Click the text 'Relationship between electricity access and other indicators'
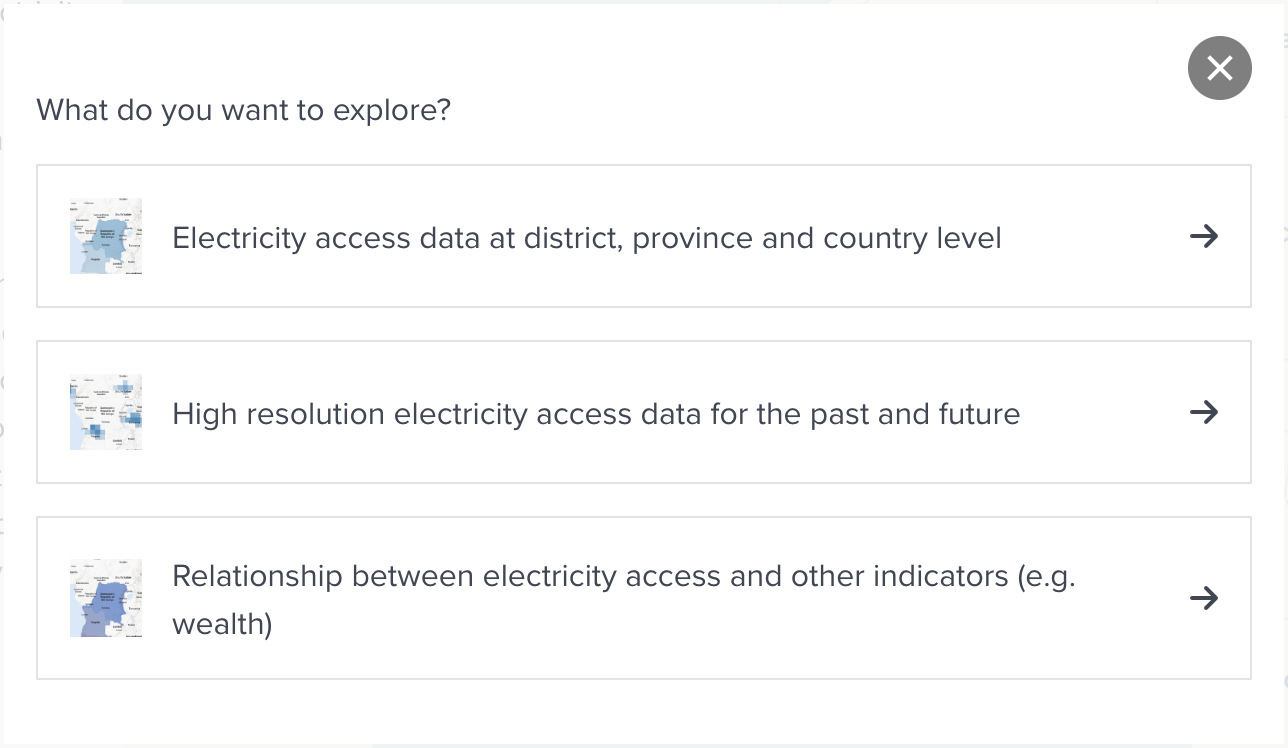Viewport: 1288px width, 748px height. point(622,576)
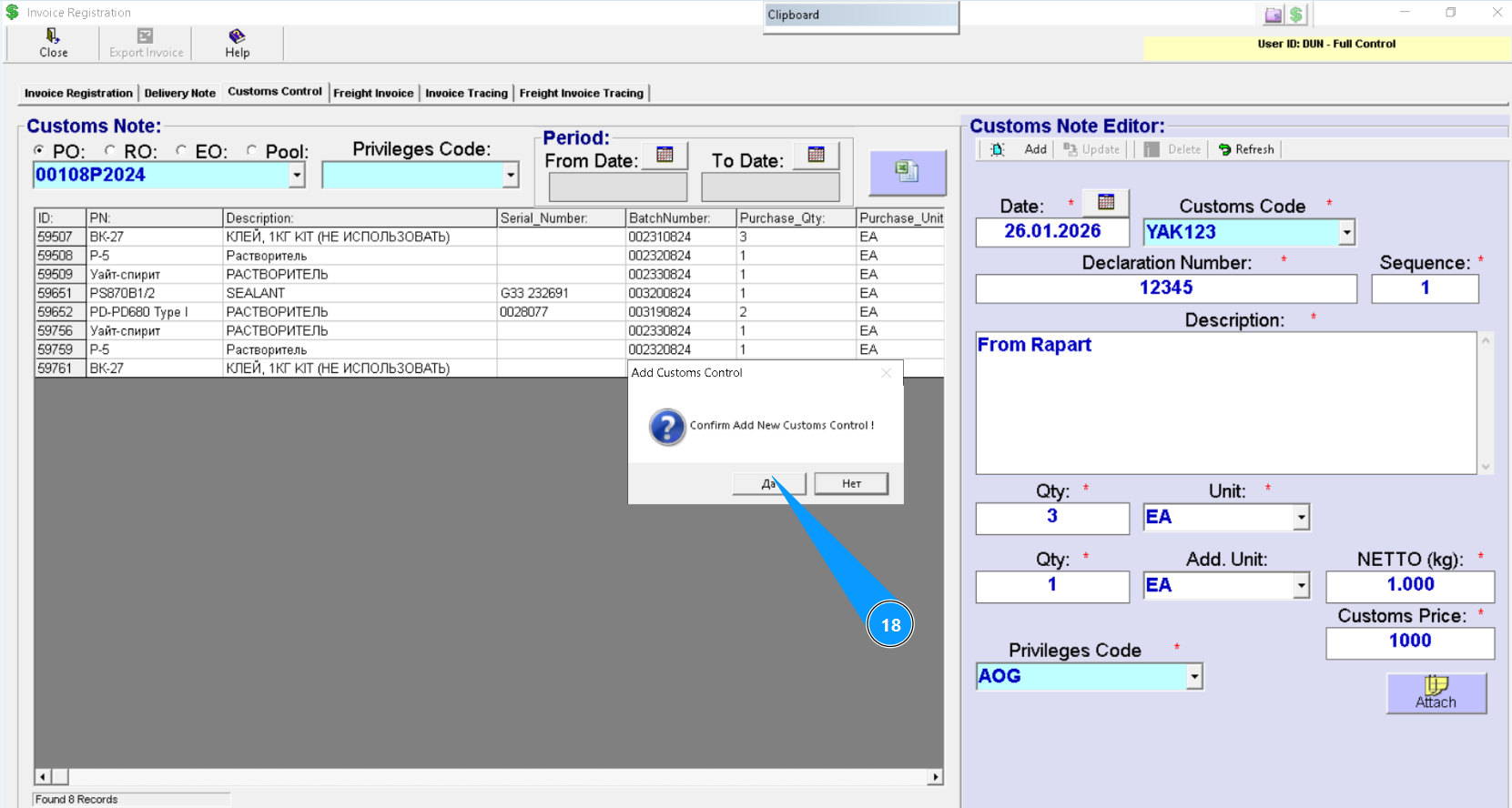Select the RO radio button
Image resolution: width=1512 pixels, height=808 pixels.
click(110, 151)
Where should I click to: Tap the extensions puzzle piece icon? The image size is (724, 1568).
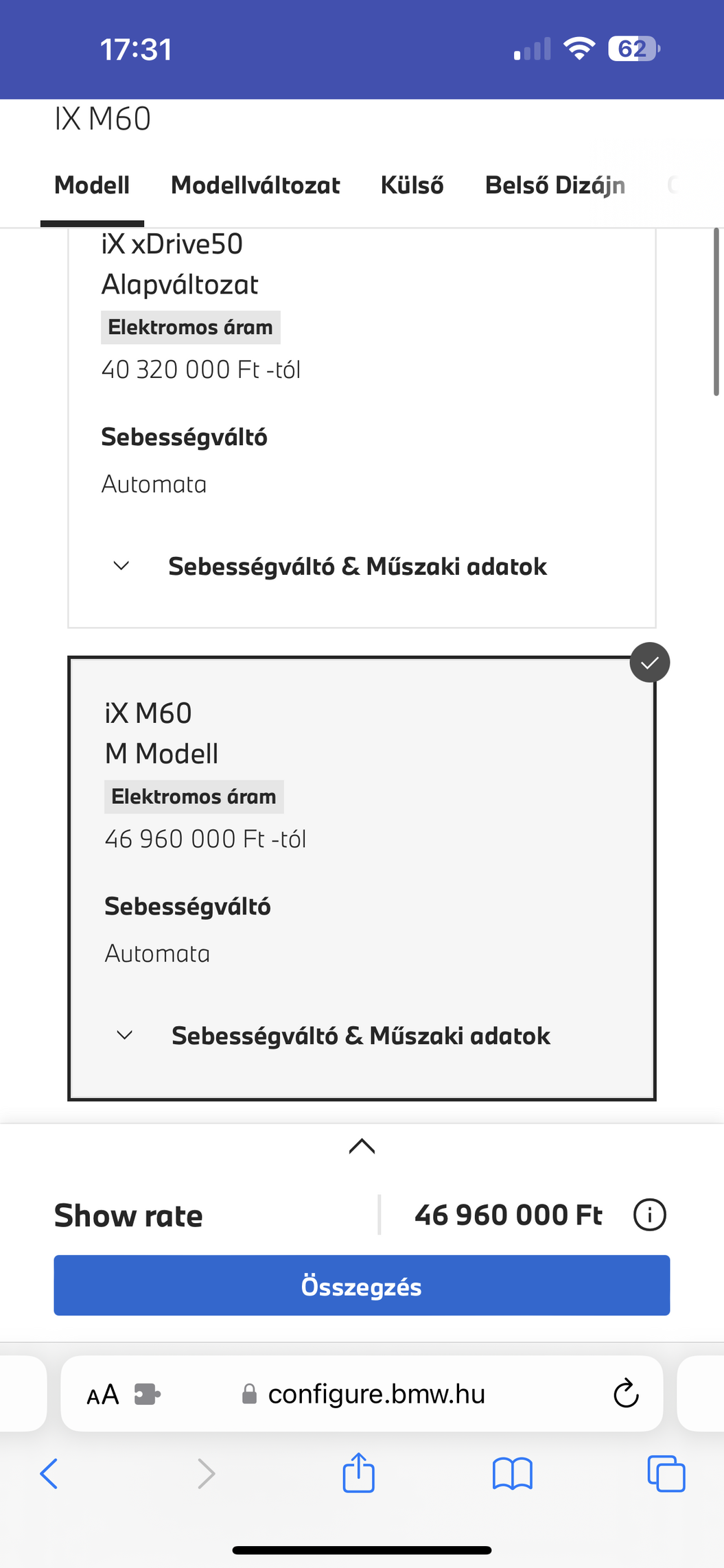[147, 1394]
..........
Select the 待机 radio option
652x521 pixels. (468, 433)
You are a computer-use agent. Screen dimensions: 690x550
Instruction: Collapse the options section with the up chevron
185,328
..........
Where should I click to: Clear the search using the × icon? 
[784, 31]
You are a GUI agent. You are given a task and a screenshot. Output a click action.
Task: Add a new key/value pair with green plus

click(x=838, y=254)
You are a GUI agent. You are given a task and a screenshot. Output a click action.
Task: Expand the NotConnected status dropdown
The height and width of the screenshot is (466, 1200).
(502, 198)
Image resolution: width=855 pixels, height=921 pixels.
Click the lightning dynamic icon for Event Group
..........
**YOUR INSTRUCTIONS:**
Look through the material above and print exactly the lines from the one containing "Image resolution: width=855" to the one containing "Click the lightning", both included, and nothing more.

**SOLUTION TO THIS TASK:**
Image resolution: width=855 pixels, height=921 pixels.
Click the lightning dynamic icon for Event Group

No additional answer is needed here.